-- WHAT THE TASK REQUIRES --
When you reach the line that holds "This screenshot has width=1919, height=1012.", start copying exactly and keep going through the final line of the data, leaving out pictures.

-- RECORDS SUPPLIED --
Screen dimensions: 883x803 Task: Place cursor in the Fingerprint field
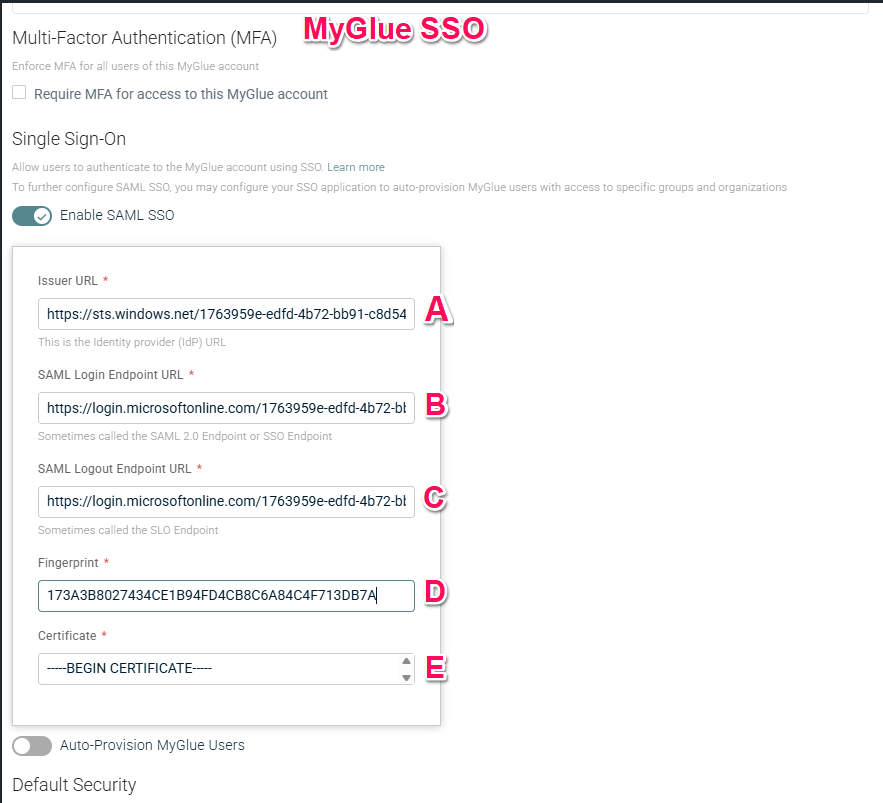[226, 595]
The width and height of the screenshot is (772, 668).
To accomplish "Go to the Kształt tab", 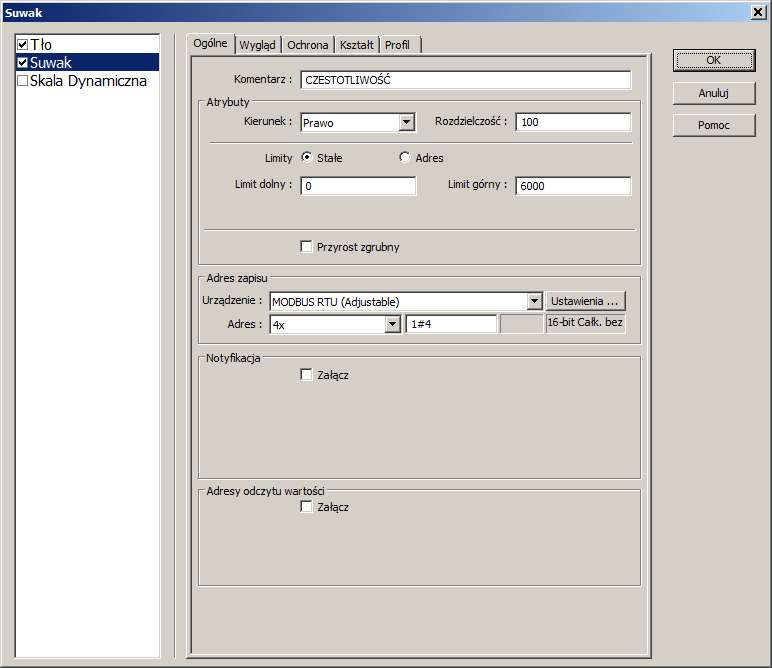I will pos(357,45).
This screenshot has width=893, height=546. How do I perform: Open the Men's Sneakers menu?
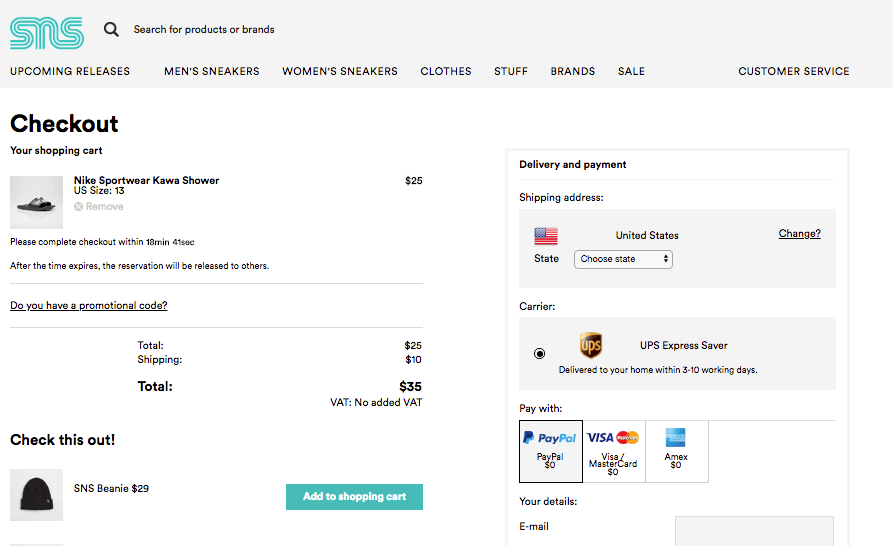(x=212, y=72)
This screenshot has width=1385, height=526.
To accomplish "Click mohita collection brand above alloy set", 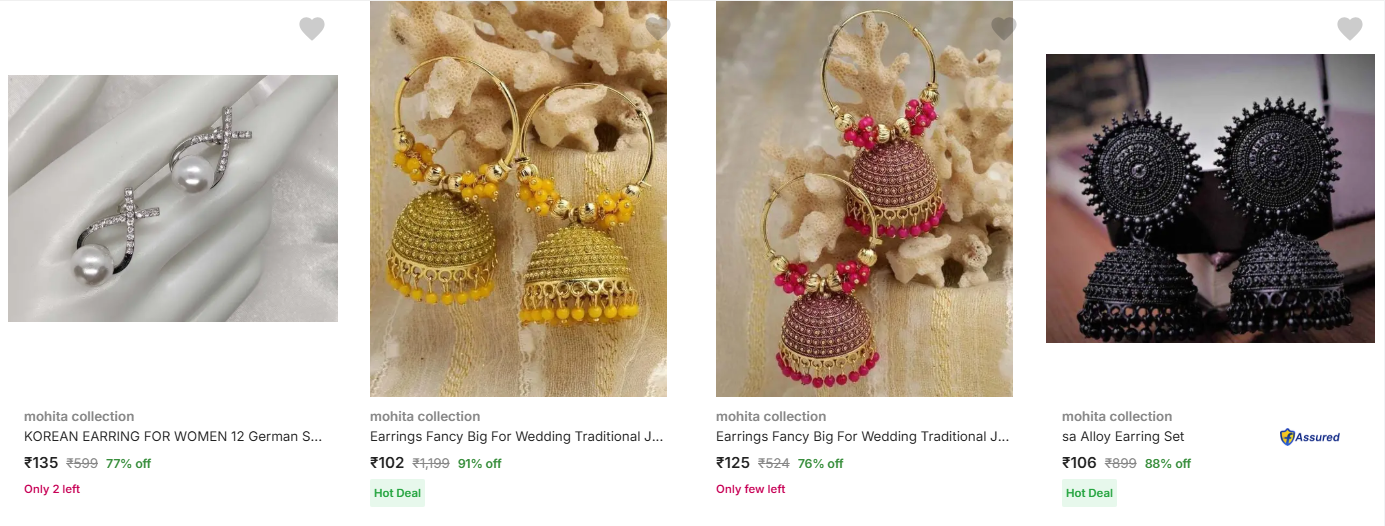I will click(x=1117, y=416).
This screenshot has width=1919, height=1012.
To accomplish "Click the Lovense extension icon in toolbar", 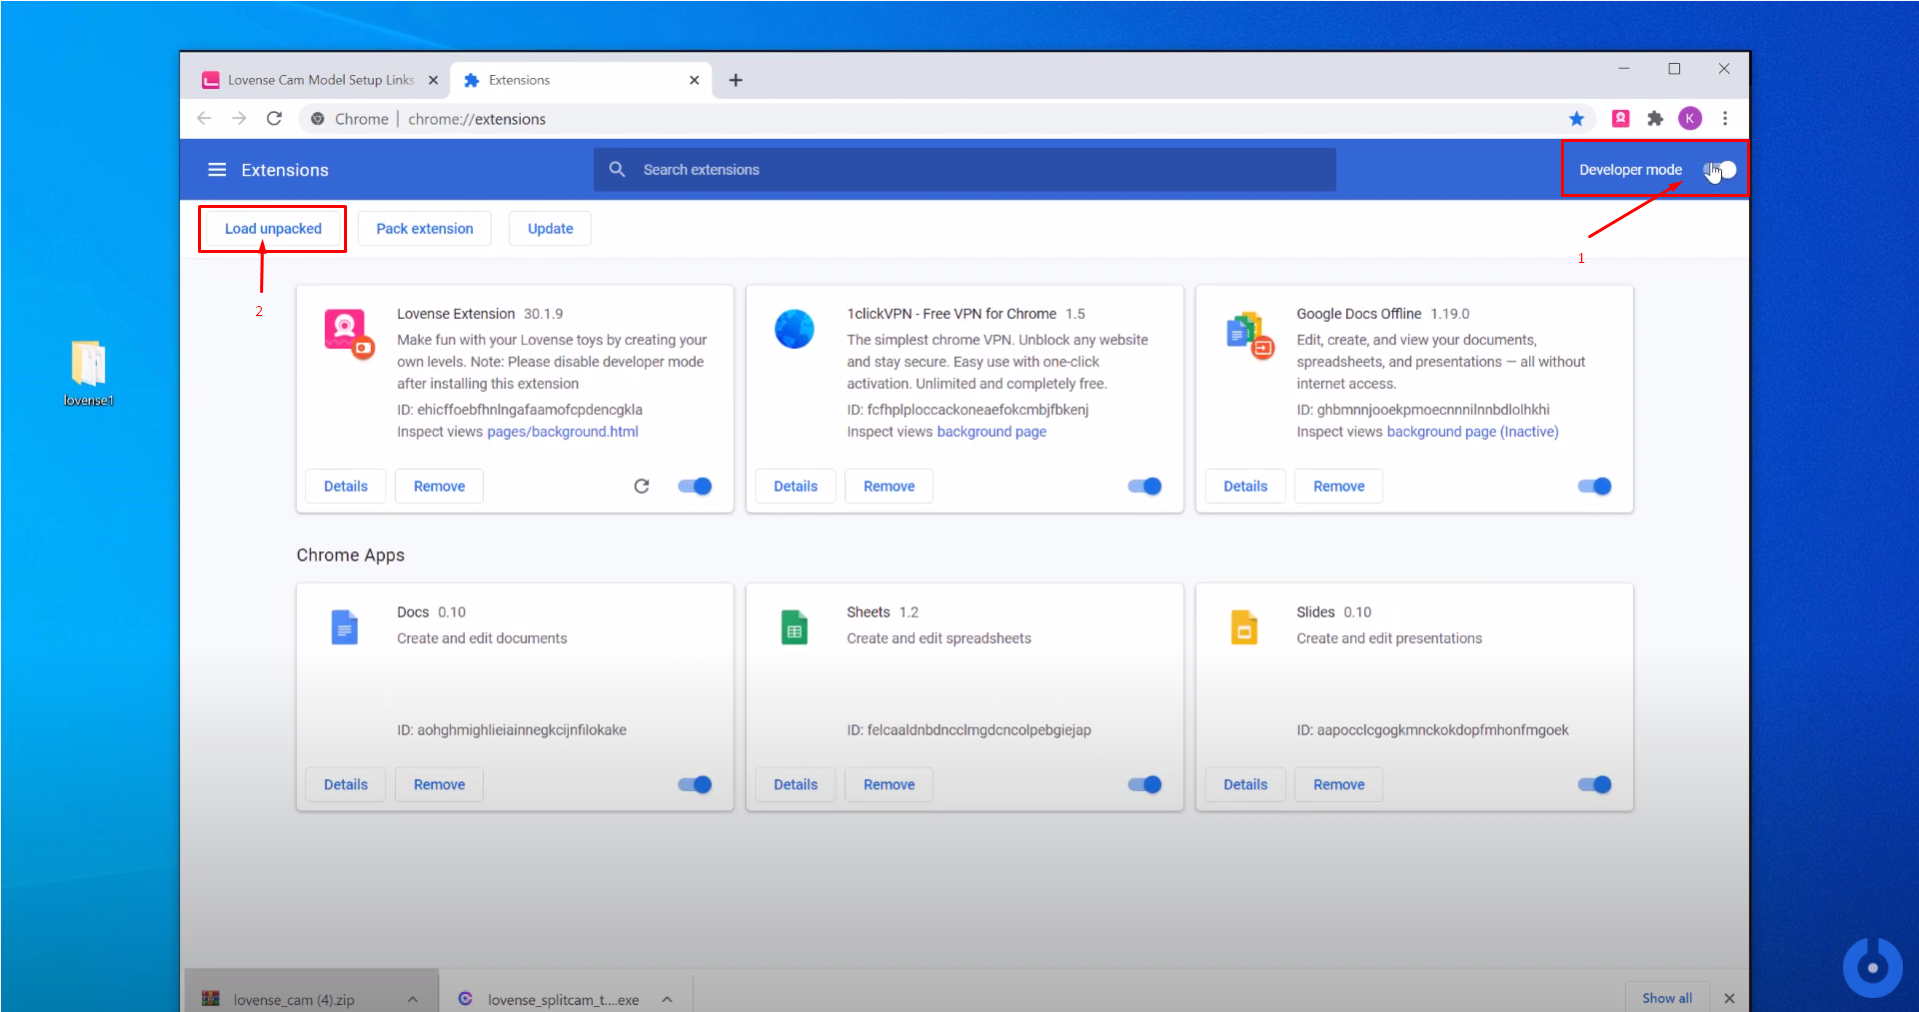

-- SOLUTION FOR THIS PROBLEM --
This screenshot has width=1919, height=1012.
To accomplish "Click the Lovense extension icon in toolbar", 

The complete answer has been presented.